Exercise goal:
Return the records exactly as they are.

(Source records)
--- START ---

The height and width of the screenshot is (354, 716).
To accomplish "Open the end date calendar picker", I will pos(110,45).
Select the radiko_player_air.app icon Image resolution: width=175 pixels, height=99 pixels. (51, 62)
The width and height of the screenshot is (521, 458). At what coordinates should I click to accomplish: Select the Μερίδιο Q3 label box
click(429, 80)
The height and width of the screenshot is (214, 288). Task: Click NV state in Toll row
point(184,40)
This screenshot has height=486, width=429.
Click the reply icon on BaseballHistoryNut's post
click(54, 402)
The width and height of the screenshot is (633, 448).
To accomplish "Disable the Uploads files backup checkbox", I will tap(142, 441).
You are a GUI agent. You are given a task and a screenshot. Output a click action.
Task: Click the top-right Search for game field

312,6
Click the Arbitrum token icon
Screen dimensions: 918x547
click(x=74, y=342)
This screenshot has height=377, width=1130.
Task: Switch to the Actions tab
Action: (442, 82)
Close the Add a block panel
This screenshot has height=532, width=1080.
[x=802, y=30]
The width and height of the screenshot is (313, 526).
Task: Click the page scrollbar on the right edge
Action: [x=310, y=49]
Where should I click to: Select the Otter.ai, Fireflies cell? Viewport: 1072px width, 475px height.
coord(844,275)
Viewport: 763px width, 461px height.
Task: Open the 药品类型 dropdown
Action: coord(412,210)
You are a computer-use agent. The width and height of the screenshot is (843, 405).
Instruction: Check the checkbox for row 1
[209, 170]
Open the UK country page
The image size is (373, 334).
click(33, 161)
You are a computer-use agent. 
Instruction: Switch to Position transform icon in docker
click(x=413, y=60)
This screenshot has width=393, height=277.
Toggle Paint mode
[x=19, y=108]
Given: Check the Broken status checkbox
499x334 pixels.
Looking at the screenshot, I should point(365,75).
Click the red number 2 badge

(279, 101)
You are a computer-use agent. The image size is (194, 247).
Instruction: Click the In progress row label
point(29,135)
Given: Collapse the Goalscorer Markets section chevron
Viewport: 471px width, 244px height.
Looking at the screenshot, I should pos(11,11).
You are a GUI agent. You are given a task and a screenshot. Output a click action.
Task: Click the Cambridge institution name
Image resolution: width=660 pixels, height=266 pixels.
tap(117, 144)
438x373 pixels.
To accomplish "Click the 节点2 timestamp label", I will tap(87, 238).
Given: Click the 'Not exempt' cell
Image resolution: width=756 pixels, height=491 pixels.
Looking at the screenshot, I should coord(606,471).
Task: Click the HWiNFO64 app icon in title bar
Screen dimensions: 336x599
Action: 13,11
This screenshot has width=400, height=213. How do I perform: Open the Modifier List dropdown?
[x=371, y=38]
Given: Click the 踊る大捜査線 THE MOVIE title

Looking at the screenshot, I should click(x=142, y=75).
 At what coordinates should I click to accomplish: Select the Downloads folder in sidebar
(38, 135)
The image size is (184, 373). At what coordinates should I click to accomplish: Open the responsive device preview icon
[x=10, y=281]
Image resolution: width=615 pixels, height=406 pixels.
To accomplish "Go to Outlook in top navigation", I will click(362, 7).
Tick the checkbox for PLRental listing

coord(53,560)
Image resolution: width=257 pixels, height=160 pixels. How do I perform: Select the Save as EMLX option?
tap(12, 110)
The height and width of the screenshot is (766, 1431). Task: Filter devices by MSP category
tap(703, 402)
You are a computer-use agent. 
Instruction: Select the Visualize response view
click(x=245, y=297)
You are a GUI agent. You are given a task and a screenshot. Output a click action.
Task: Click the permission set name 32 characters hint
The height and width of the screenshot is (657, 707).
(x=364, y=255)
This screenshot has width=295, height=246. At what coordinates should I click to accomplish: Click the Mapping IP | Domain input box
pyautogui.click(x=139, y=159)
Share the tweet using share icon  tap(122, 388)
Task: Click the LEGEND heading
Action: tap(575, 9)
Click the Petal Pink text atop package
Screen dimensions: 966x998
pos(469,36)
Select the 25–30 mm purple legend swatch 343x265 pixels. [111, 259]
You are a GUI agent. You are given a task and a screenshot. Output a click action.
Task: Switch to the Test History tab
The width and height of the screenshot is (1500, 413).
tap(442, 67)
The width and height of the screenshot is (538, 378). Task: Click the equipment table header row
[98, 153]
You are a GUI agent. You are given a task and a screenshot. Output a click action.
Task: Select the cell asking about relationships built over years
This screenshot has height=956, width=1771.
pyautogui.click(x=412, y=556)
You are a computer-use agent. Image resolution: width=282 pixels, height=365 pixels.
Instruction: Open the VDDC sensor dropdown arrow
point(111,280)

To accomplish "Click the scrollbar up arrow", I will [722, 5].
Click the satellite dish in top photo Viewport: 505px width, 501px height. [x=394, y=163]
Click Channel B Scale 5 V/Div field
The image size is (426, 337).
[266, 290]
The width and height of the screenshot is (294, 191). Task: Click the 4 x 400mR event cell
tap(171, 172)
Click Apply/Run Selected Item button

--- END ---

Your solution:
The height and width of the screenshot is (354, 716).
To accomplish "Open the end date calendar picker", I will pos(110,45).
Select the radiko_player_air.app icon Image resolution: width=175 pixels, height=99 pixels. (51, 62)
The width and height of the screenshot is (521, 458). At what coordinates should I click to accomplish: Select the Μερίδιο Q3 label box
click(429, 80)
The height and width of the screenshot is (214, 288). Task: Click NV state in Toll row
point(184,40)
This screenshot has height=486, width=429.
Click the reply icon on BaseballHistoryNut's post
click(54, 402)
The width and height of the screenshot is (633, 448).
To accomplish "Disable the Uploads files backup checkbox", I will tap(142, 441).
You are a GUI agent. You are given a task and a screenshot. Output a click action.
Task: Click the top-right Search for game field

312,6
Click the Arbitrum token icon
Screen dimensions: 918x547
click(x=74, y=342)
This screenshot has height=377, width=1130.
Task: Switch to the Actions tab
Action: (442, 82)
Close the Add a block panel
This screenshot has height=532, width=1080.
[x=802, y=30]
The width and height of the screenshot is (313, 526).
Task: Click the page scrollbar on the right edge
Action: [x=310, y=49]
Where should I click to: Select the Otter.ai, Fireflies cell? Viewport: 1072px width, 475px height.
coord(844,275)
Viewport: 763px width, 461px height.
Task: Open the 药品类型 dropdown
Action: coord(412,210)
You are a computer-use agent. The width and height of the screenshot is (843, 405).
Instruction: Check the checkbox for row 1
[209, 170]
Open the UK country page
The image size is (373, 334).
click(33, 161)
You are a computer-use agent. 
Instruction: Switch to Position transform icon in docker
click(x=413, y=60)
This screenshot has width=393, height=277.
Toggle Paint mode
[x=19, y=108]
Given: Check the Broken status checkbox
499x334 pixels.
Looking at the screenshot, I should point(365,75).
Click the red number 2 badge

(279, 101)
You are a computer-use agent. The image size is (194, 247).
Instruction: Click the In progress row label
point(29,135)
Given: Collapse the Goalscorer Markets section chevron
Viewport: 471px width, 244px height.
Looking at the screenshot, I should pos(11,11).
You are a GUI agent. You are given a task and a screenshot. Output a click action.
Task: Click the Cambridge institution name
Image resolution: width=660 pixels, height=266 pixels.
tap(117, 144)
438x373 pixels.
To accomplish "Click the 节点2 timestamp label", I will tap(87, 238).
Given: Click the 'Not exempt' cell
Image resolution: width=756 pixels, height=491 pixels.
Looking at the screenshot, I should coord(606,471).
Task: Click the HWiNFO64 app icon in title bar
Screen dimensions: 336x599
Action: 13,11
This screenshot has width=400, height=213. How do I perform: Open the Modifier List dropdown?
[x=371, y=38]
Given: Click the 踊る大捜査線 THE MOVIE title

Looking at the screenshot, I should click(x=142, y=75).
 At what coordinates should I click to accomplish: Select the Downloads folder in sidebar
(38, 135)
The image size is (184, 373). At what coordinates should I click to accomplish: Open the responsive device preview icon
[x=10, y=281]
Image resolution: width=615 pixels, height=406 pixels.
To accomplish "Go to Outlook in top navigation", I will click(362, 7).
Tick the checkbox for PLRental listing

coord(53,560)
Image resolution: width=257 pixels, height=160 pixels. How do I perform: Select the Save as EMLX option?
tap(12, 110)
The height and width of the screenshot is (766, 1431). Task: Filter devices by MSP category
tap(703, 402)
You are a computer-use agent. 
Instruction: Select the Visualize response view
click(x=245, y=297)
You are a GUI agent. You are given a task and a screenshot. Output a click action.
Task: Click the permission set name 32 characters hint
The height and width of the screenshot is (657, 707).
(x=364, y=255)
This screenshot has width=295, height=246. At what coordinates should I click to accomplish: Click the Mapping IP | Domain input box
pyautogui.click(x=139, y=159)
Share the tweet using share icon  tap(122, 388)
Task: Click the LEGEND heading
Action: tap(575, 9)
Click the Petal Pink text atop package
Screen dimensions: 966x998
pos(469,36)
Select the 25–30 mm purple legend swatch 343x265 pixels. [111, 259]
You are a GUI agent. You are given a task and a screenshot. Output a click action.
Task: Switch to the Test History tab
The width and height of the screenshot is (1500, 413).
tap(442, 67)
The width and height of the screenshot is (538, 378). Task: Click the equipment table header row
[98, 153]
You are a GUI agent. You are given a task and a screenshot. Output a click action.
Task: Select the cell asking about relationships built over years
This screenshot has height=956, width=1771.
pyautogui.click(x=412, y=556)
You are a computer-use agent. Image resolution: width=282 pixels, height=365 pixels.
Instruction: Open the VDDC sensor dropdown arrow
point(111,280)

To accomplish "Click the scrollbar up arrow", I will [722, 5].
Click the satellite dish in top photo Viewport: 505px width, 501px height. [x=394, y=163]
Click Channel B Scale 5 V/Div field
The image size is (426, 337).
[266, 290]
The width and height of the screenshot is (294, 191). Task: Click the 4 x 400mR event cell
tap(171, 172)
Click Apply/Run Selected Item button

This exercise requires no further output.